=== Records to process ===

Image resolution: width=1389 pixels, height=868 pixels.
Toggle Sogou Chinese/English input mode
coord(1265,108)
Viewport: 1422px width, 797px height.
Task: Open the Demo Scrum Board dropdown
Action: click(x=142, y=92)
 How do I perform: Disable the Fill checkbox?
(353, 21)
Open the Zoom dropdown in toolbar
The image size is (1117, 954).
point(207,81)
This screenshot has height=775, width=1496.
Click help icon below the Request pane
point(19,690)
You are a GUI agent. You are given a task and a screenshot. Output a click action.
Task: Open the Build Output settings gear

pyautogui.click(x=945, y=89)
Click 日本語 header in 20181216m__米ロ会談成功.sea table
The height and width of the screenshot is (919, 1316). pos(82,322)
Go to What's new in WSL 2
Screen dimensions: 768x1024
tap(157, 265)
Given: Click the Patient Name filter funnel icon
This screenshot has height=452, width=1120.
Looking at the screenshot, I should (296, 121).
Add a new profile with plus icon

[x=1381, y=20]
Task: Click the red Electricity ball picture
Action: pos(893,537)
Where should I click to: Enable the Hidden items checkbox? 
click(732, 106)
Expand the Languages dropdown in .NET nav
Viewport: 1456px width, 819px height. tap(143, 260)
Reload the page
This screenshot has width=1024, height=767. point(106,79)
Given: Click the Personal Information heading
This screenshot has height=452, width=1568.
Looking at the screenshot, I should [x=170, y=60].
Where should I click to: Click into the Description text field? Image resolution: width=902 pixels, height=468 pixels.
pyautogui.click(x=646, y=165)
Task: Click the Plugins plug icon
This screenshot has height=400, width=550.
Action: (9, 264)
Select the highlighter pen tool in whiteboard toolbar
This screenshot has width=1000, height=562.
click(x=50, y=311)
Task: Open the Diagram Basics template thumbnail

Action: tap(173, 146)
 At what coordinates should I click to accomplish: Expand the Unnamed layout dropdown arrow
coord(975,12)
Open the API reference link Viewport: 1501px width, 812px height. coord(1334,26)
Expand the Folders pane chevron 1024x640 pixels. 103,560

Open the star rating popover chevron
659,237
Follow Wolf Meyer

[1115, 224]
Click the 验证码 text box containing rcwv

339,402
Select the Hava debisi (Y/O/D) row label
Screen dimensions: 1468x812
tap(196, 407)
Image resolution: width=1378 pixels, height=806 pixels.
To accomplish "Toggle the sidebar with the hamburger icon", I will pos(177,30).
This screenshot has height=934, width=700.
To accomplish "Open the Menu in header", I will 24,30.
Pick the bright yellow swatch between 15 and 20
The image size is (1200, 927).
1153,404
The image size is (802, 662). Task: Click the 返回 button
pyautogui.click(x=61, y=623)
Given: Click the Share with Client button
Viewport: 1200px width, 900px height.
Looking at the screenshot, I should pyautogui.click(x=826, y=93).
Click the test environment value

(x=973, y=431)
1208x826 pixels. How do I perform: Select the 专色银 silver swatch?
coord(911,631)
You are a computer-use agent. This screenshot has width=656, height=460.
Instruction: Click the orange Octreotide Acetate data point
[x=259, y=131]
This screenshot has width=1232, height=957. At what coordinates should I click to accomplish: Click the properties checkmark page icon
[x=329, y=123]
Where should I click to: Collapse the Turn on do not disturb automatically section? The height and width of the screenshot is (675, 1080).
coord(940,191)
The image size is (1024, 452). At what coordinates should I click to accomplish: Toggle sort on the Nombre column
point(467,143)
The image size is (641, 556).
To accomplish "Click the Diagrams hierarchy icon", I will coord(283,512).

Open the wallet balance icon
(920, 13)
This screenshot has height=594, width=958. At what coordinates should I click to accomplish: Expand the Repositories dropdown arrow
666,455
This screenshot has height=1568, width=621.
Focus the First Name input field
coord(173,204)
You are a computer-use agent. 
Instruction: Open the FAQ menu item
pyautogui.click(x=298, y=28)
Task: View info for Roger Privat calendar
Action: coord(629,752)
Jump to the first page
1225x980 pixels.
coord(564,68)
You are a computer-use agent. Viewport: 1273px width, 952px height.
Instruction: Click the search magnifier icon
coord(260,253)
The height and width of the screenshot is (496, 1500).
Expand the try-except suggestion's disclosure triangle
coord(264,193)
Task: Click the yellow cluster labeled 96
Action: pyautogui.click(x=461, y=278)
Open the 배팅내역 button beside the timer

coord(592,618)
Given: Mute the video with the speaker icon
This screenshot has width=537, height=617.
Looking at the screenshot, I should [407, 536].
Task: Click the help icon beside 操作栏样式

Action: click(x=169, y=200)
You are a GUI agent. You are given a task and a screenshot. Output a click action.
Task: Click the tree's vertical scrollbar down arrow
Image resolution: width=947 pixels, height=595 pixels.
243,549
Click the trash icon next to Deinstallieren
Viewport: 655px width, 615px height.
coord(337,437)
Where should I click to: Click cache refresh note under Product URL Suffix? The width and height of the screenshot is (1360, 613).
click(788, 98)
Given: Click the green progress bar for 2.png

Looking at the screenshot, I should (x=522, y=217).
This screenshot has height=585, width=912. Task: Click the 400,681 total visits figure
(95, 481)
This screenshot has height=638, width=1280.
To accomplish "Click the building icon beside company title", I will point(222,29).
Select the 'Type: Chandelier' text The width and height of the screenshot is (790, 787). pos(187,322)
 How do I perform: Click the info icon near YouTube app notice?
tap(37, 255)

===

- [Direction]
Output every line of the material above as a numbered list, omitting blank lines.

- [Full response]
1. Image resolution: width=1389 pixels, height=868 pixels.
2. Toggle Sogou Chinese/English input mode
3. coord(1265,108)
4. Viewport: 1422px width, 797px height.
5. Task: Open the Demo Scrum Board dropdown
6. Action: click(x=142, y=92)
7.  How do I perform: Disable the Fill checkbox?
8. (353, 21)
9. Open the Zoom dropdown in toolbar
10. The image size is (1117, 954).
11. point(207,81)
12. This screenshot has height=775, width=1496.
13. Click help icon below the Request pane
14. point(19,690)
15. You are a GUI agent. You are given a task and a screenshot. Output a click action.
16. Task: Open the Build Output settings gear
17. pyautogui.click(x=945, y=89)
18. Click 日本語 header in 20181216m__米ロ会談成功.sea table
19. The height and width of the screenshot is (919, 1316). pos(82,322)
20. Go to What's new in WSL 2
21. Screen dimensions: 768x1024
22. tap(157, 265)
23. Given: Click the Patient Name filter funnel icon
24. This screenshot has height=452, width=1120.
25. Looking at the screenshot, I should (296, 121).
26. Add a new profile with plus icon
27. [x=1381, y=20]
28. Task: Click the red Electricity ball picture
29. Action: pos(893,537)
30. Where should I click to: Enable the Hidden items checkbox? 
31. click(732, 106)
32. Expand the Languages dropdown in .NET nav
33. Viewport: 1456px width, 819px height. tap(143, 260)
34. Reload the page
35. This screenshot has width=1024, height=767. point(106,79)
36. Given: Click the Personal Information heading
37. This screenshot has height=452, width=1568.
38. Looking at the screenshot, I should [x=170, y=60].
39. Where should I click to: Click into the Description text field? Image resolution: width=902 pixels, height=468 pixels.
40. pyautogui.click(x=646, y=165)
41. Task: Click the Plugins plug icon
42. This screenshot has height=400, width=550.
43. Action: (9, 264)
44. Select the highlighter pen tool in whiteboard toolbar
45. This screenshot has width=1000, height=562.
46. click(x=50, y=311)
47. Task: Open the Diagram Basics template thumbnail
48. Action: tap(173, 146)
49.  At what coordinates should I click to accomplish: Expand the Unnamed layout dropdown arrow
50. coord(975,12)
51. Open the API reference link Viewport: 1501px width, 812px height. coord(1334,26)
52. Expand the Folders pane chevron 1024x640 pixels. 103,560
53. Open the star rating popover chevron
54. 659,237
55. Follow Wolf Meyer
56. [1115, 224]
57. Click the 验证码 text box containing rcwv
58. 339,402
59. Select the Hava debisi (Y/O/D) row label
60. Screen dimensions: 1468x812
61. tap(196, 407)
62. Image resolution: width=1378 pixels, height=806 pixels.
63. To accomplish "Toggle the sidebar with the hamburger icon", I will pos(177,30).
64. This screenshot has height=934, width=700.
65. To accomplish "Open the Menu in header", I will 24,30.
66. Pick the bright yellow swatch between 15 and 20
67. The image size is (1200, 927).
68. 1153,404
69. The image size is (802, 662). Task: Click the 返回 button
70. pyautogui.click(x=61, y=623)
71. Given: Click the Share with Client button
72. Viewport: 1200px width, 900px height.
73. Looking at the screenshot, I should pyautogui.click(x=826, y=93).
74. Click the test environment value
75. (x=973, y=431)
76. 1208x826 pixels. How do I perform: Select the 专色银 silver swatch?
77. coord(911,631)
78. You are a computer-use agent. This screenshot has width=656, height=460.
79. Instruction: Click the orange Octreotide Acetate data point
80. [x=259, y=131]
81. This screenshot has width=1232, height=957. At what coordinates should I click to accomplish: Click the properties checkmark page icon
82. [x=329, y=123]
83. Where should I click to: Collapse the Turn on do not disturb automatically section? The height and width of the screenshot is (675, 1080).
84. coord(940,191)
85. The image size is (1024, 452). At what coordinates should I click to accomplish: Toggle sort on the Nombre column
86. point(467,143)
87. The image size is (641, 556).
88. To accomplish "Click the Diagrams hierarchy icon", I will coord(283,512).
89. Open the wallet balance icon
90. (920, 13)
91. This screenshot has height=594, width=958. At what coordinates should I click to accomplish: Expand the Repositories dropdown arrow
92. 666,455
93. This screenshot has height=1568, width=621.
94. Focus the First Name input field
95. coord(173,204)
96. You are a computer-use agent. 
97. Instruction: Open the FAQ menu item
98. pyautogui.click(x=298, y=28)
99. Task: View info for Roger Privat calendar
100. Action: coord(629,752)
101. Jump to the first page
102. 1225x980 pixels.
103. coord(564,68)
104. You are a computer-use agent. Viewport: 1273px width, 952px height.
105. Instruction: Click the search magnifier icon
106. coord(260,253)
107. The height and width of the screenshot is (496, 1500).
108. Expand the try-except suggestion's disclosure triangle
109. coord(264,193)
110. Task: Click the yellow cluster labeled 96
111. Action: pyautogui.click(x=461, y=278)
112. Open the 배팅내역 button beside the timer
113. coord(592,618)
114. Given: Mute the video with the speaker icon
115. This screenshot has width=537, height=617.
116. Looking at the screenshot, I should [407, 536].
117. Task: Click the help icon beside 操作栏样式
118. Action: click(x=169, y=200)
119. You are a GUI agent. You are given a task and a screenshot. Output a click action.
120. Task: Click the tree's vertical scrollbar down arrow
121. Image resolution: width=947 pixels, height=595 pixels.
122. 243,549
123. Click the trash icon next to Deinstallieren
124. Viewport: 655px width, 615px height.
125. coord(337,437)
126. Where should I click to: Click cache refresh note under Product URL Suffix? The width and height of the screenshot is (1360, 613).
127. click(788, 98)
128. Given: Click the green progress bar for 2.png
129. Looking at the screenshot, I should (x=522, y=217).
130. This screenshot has height=585, width=912. Task: Click the 400,681 total visits figure
131. (95, 481)
132. This screenshot has height=638, width=1280.
133. To accomplish "Click the building icon beside company title", I will point(222,29).
134. Select the 'Type: Chandelier' text The width and height of the screenshot is (790, 787). pos(187,322)
135.  How do I perform: Click the info icon near YouTube app notice?
136. tap(37, 255)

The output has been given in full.